Cardboard cutouts of Democratic Rep. Bill Orton hang throughout Chris Cannon's campaign headquarters as if the Republican foe Cannon dispatched Tuesday never existed.
The only visible reference to Tom Draschil was on the header of a computer program that the Cannon staff used to track voting results. "Tom is evil," it read.Cannon easily defeated Draschil in Tuesday's primary, sweeping all 18 counties in the largest geographic district in the state. Complete but unofficial results showed Cannon captured 56 percent of the vote to Draschil's 44 percent. Draschil came close to beating Cannon only in traditionally more conservative Utah County.
Now that the Republican in the 3rd Congressional District is gone, Cannon can truly set his sights on the three-term incumbent, whom he considers even more "evil." Orton is a Democrat, after all.
"We're going to run at his record. The change in (congressional) leadership has effected Bill's ability to run as a conservative. He has had to vote with his party," Cannon said.
Past GOP candidates in the 3rd District have tried that strategy and failed. But Cannon appears to have the money to make it a race. Even Orton apparently realizes it. Word filtered through Cannon headquarters Tuesday night that Orton backers called and urged Democrats to vote for Draschil in the primary. And Orton has already publicly condemned Cannon's campaign spending.
"It takes money to beat an incumbent," said Cannon, who estimates his net worth in excess of $20 million. Nobody wants to vote for a candidate they don't know, he said. Cannon aimed much of his campaign advertising during the primary toward Orton in anticipation of a November showdown.
Cannon intends to spend the next few months raising money. He figures he can haul in about $500,000 in contributions. That would put his entire campaign over the $1 million mark, a sum unheard of in the 3rd District.
Cannon said he doesn't think he'll have to inject more of his own cash into the race, but he won't rule it out. "We'll do what we have to do," he said.
Although Draschil wouldn't say Tuesday that he thought Cannon bought the primary, he clearly felt outmatched in the finance department.
"I think that the major factor was probably money," he said. "If we'd have had more money, we'd have spent more money."

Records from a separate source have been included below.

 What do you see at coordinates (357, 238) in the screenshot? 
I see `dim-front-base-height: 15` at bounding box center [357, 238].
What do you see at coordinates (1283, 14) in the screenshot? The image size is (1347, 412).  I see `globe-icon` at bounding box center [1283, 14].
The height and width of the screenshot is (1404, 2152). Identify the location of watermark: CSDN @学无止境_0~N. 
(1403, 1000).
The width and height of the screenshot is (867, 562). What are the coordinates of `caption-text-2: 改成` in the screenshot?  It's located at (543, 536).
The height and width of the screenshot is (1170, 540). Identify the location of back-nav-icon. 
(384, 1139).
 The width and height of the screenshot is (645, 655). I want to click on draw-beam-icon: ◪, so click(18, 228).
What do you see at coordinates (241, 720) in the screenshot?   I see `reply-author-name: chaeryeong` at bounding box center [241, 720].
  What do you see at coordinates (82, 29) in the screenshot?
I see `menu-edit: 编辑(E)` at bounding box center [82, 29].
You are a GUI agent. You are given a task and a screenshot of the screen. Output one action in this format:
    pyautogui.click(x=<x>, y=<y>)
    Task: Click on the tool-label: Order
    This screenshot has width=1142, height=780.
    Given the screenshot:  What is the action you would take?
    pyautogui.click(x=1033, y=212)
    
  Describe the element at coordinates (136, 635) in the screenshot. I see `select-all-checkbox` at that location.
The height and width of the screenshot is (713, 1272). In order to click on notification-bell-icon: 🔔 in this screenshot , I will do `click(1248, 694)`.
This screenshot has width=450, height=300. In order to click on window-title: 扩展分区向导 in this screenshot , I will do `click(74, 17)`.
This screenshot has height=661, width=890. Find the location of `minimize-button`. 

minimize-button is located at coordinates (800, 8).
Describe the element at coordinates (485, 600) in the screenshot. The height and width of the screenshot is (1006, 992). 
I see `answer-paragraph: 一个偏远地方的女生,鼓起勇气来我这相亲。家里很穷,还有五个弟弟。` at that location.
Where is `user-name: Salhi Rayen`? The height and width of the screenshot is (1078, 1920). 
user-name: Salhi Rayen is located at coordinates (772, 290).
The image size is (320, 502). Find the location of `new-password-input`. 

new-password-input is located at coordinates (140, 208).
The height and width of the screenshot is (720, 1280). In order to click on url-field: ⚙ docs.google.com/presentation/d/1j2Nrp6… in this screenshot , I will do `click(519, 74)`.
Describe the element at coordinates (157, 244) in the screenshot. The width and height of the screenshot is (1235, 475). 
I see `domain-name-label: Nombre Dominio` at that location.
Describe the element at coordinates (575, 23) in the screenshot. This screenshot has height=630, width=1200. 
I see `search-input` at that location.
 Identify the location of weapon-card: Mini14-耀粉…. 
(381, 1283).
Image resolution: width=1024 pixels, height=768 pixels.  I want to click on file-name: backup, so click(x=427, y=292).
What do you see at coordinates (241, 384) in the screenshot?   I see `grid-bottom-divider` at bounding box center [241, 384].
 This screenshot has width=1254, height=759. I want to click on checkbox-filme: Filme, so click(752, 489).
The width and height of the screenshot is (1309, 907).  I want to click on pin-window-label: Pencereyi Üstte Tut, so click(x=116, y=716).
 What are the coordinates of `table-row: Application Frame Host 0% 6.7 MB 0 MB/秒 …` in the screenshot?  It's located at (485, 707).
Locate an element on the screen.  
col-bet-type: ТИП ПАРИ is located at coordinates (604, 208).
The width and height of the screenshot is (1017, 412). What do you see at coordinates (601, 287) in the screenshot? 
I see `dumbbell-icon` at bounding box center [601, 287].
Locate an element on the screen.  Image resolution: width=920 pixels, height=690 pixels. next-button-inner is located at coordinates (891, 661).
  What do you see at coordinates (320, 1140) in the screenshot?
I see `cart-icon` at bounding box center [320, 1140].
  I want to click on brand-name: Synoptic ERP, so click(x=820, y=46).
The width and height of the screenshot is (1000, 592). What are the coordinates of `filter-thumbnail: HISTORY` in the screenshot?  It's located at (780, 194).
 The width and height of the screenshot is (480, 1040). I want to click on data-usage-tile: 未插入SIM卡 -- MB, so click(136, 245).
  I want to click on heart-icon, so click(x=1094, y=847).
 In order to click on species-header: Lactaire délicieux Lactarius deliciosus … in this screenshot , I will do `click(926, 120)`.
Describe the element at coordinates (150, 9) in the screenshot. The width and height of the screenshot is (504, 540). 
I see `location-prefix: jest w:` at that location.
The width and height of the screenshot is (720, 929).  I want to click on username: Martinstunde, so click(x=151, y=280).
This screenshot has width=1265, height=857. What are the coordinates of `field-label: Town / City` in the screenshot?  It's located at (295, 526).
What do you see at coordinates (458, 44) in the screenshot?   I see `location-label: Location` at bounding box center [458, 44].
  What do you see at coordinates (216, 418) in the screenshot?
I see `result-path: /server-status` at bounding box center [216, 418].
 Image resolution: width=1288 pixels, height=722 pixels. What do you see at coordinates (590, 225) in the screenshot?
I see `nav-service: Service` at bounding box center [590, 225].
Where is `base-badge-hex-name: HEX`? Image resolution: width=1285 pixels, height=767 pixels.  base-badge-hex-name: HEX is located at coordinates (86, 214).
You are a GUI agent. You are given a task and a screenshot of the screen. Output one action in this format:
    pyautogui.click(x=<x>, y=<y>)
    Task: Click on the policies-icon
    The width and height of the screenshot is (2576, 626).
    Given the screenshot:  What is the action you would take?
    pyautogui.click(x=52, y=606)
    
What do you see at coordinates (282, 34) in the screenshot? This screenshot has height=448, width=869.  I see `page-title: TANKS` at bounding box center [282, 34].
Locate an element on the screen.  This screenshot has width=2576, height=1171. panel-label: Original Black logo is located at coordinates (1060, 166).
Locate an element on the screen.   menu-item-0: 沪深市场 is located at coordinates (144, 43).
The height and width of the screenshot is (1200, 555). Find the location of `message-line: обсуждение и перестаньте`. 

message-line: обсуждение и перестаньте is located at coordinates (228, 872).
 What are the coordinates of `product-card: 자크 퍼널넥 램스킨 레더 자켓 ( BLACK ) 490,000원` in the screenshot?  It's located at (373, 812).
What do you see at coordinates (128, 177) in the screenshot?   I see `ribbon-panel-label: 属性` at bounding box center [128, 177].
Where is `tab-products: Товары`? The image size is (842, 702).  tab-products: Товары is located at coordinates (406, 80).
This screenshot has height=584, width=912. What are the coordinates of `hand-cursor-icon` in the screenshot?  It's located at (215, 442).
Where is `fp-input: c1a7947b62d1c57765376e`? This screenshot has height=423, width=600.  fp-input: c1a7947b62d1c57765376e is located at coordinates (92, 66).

Cannon downplayed the cash factor. Voters, he said, understood the philosophical differences between himself and Draschil. "Philosophy, I believe, played a big role in the race," he said.
Draschil earlier pledged to carry the Cannon banner should he be the GOP nominee. While he and Cannon have some clear differences on foreign trade, gun control and wilderness, they agree on most major tenets of the GOP platform.
Draschil argued during that primary campaign that it was he, not Cannon, who could oust Orton. After Tuesday's defeat, he said he believed Cannon can do it.
"Yes, he can beat Bill Orton," Draschil said. "It will cost him a lot of money."